Development of a mass-spectrometry-based lipidomics platform for the profiling of phospholipids and sphingolipids in brain tissues

Tingting Zhang, Si Chen, Xinle Liang, Hong Zhang

This article describes the development of a lipidomic platform consisting of a 4000 QTRAP mass spectrometer and a self-installed sample inlet system to indentify and quantify 12 phospholipid and five sphingolipid classes from lipid-rich brain tissues of mouse, duck, and salmon. The total mass spectrometry analysis time per sample was 30 min, including 14 min for direct infusion for phospholipids and sulfatide in precursor ion scanning mode or neutral loss scanning mode, and 16 min for liquid-chromatographic separation of ceramide, sphingomyelin, monohexosylceramide, and dihexosylceramide in multiple reaction monitoring mode. The method was fully validated in terms of linearity, detectability, recovery, and repeatability, with satisfactory results for all targets. We individually quantified 307, 308, and 330 lipid species from 17 lipid subclasses, and obtained total amounts of 57.2, 61.7, and 53.1 mg/g wet brain for mouse, duck, and salmon tissues, respectively.
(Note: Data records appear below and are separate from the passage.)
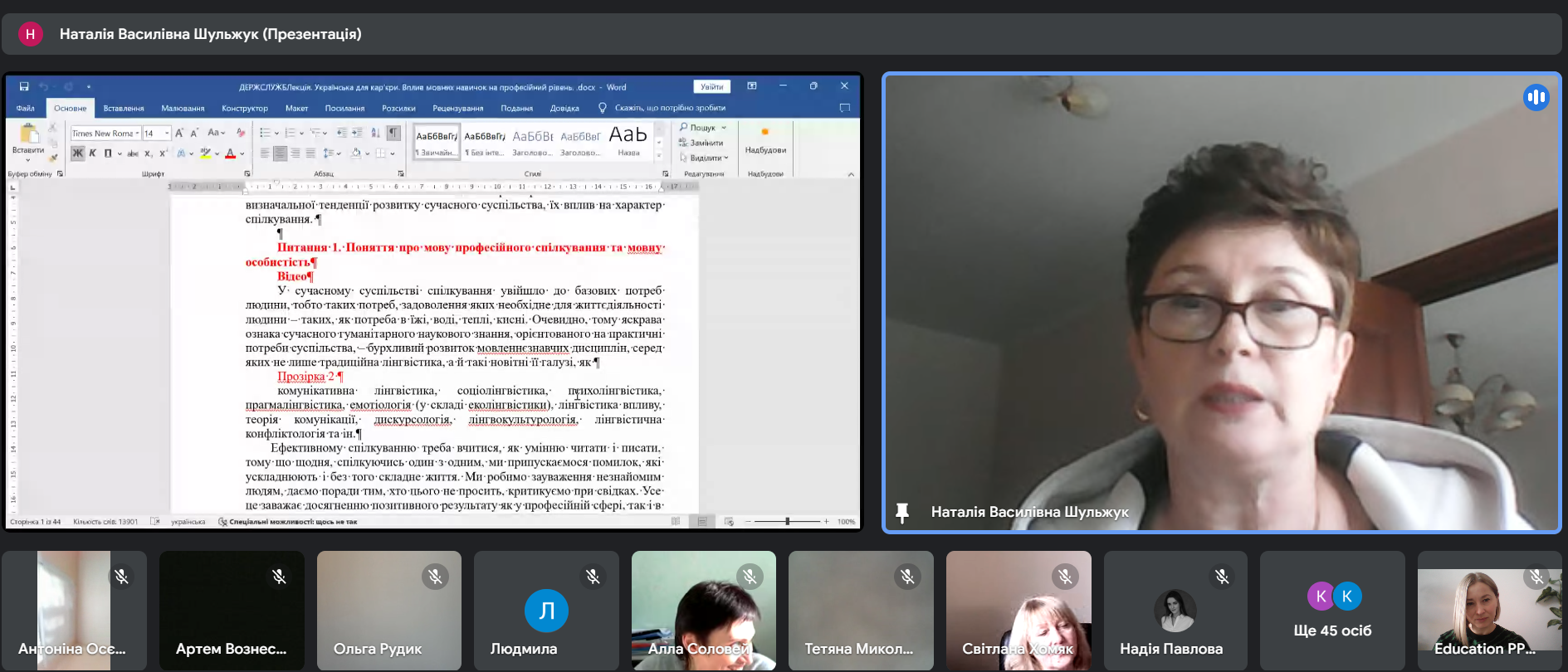
Task: Toggle italic formatting button К
Action: (x=93, y=153)
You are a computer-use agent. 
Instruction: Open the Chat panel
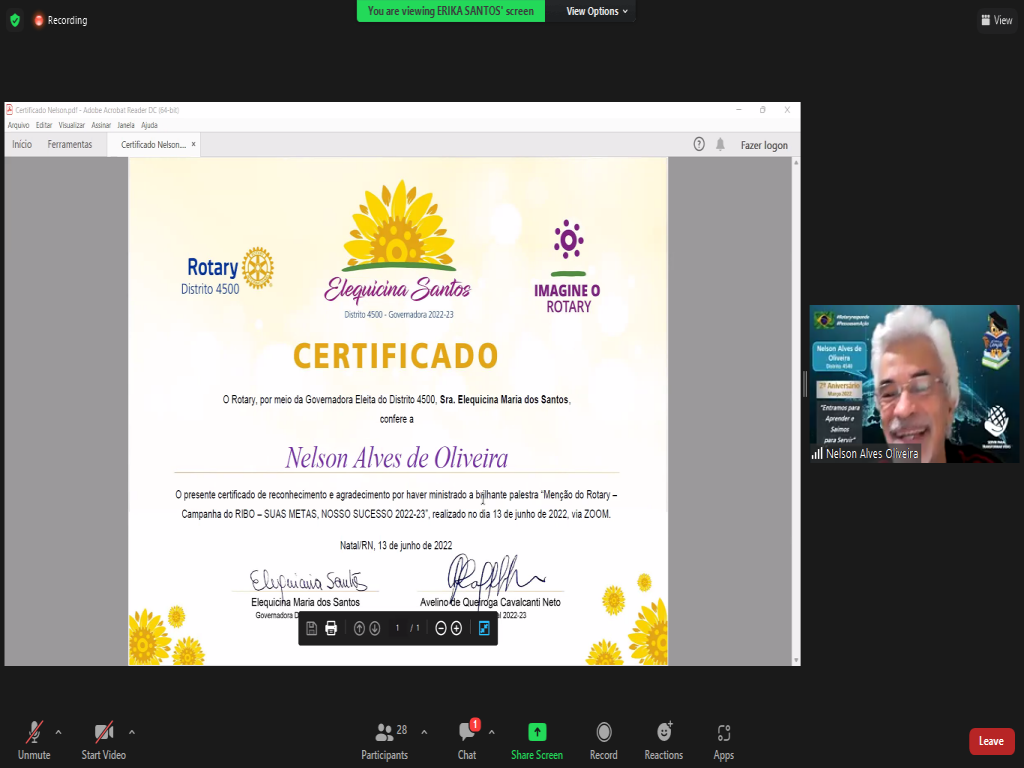(467, 740)
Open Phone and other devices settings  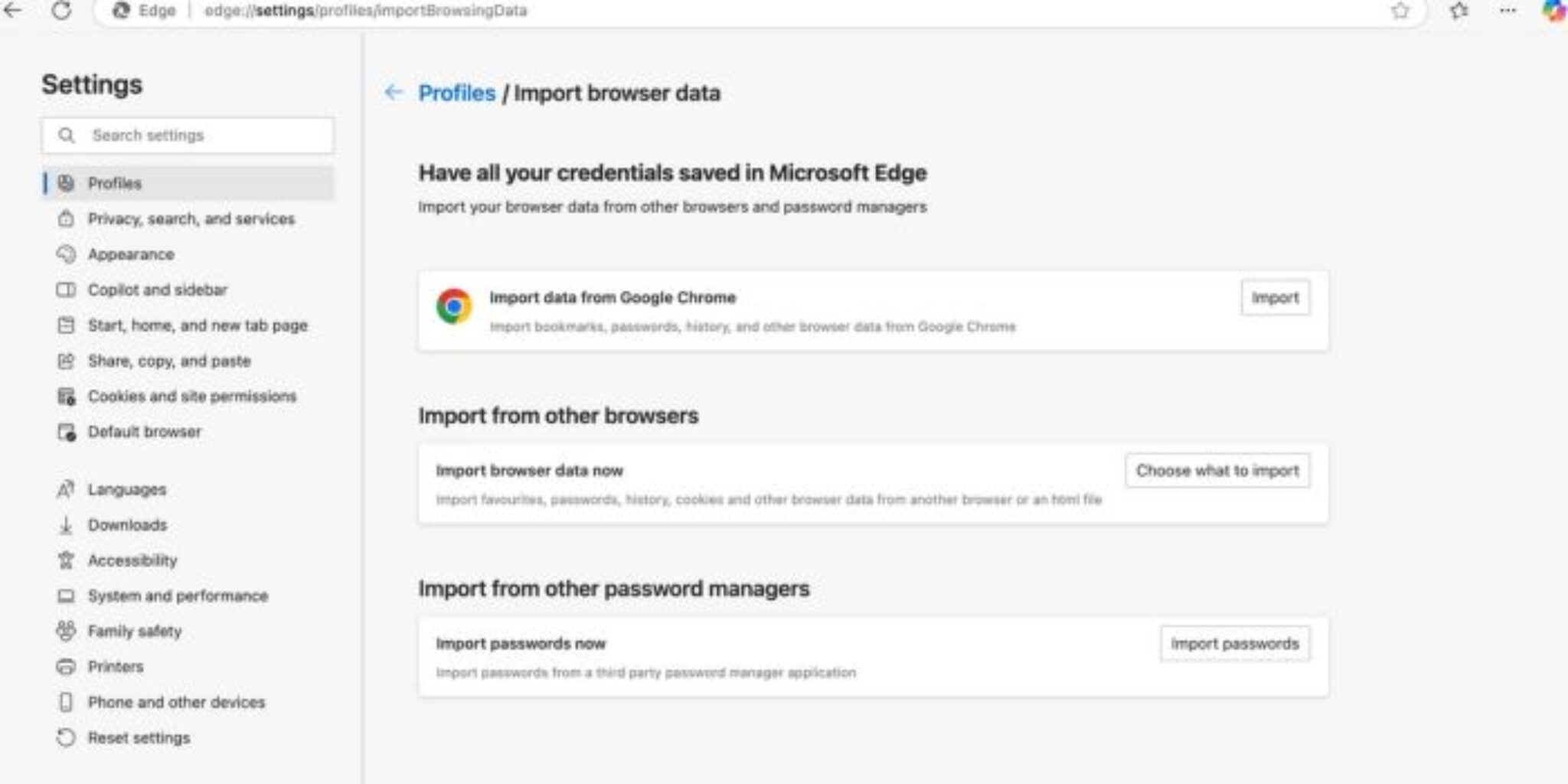point(176,701)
Phosphatidylcholine, phosphatidylethanolamine, phosphatidylserine, and sphingomyelin were the major lipids in all the brain samples, whereas phosphatidylinositol occurred at a relatively higher level in the salmon sample. For phospholipids, sphingolipids, and minor lysophospholipids, differences in the identity of the molecular species, their distributions, and their relative amounts as well as the contribution of each lipid subclass to the whole polar lipidome were found. Palmitic acid (16:0), stearic acid (18:0), lignoceric acid (24:0), oleic acid (18:1), nervonic acid (24:1), arachidonic acid (20:4), and docosahexaenoic acid (22:6) were found as the main saturated, monounsaturated, and polyunsaturated fatty acids in samples from the different species, but eicosapentaenoic acid (20:5) and docosahexaenoic acid (22:6) were more abundant in the salmon brain sample. The results are in good agreement with those in previous reports obtained from the relevant tissues, providing a reliable basis that could be extended to clinical research and resource evaluation. Graphical Abstract Methodology for phospholipids and sphingolipids profiling in brain tissues.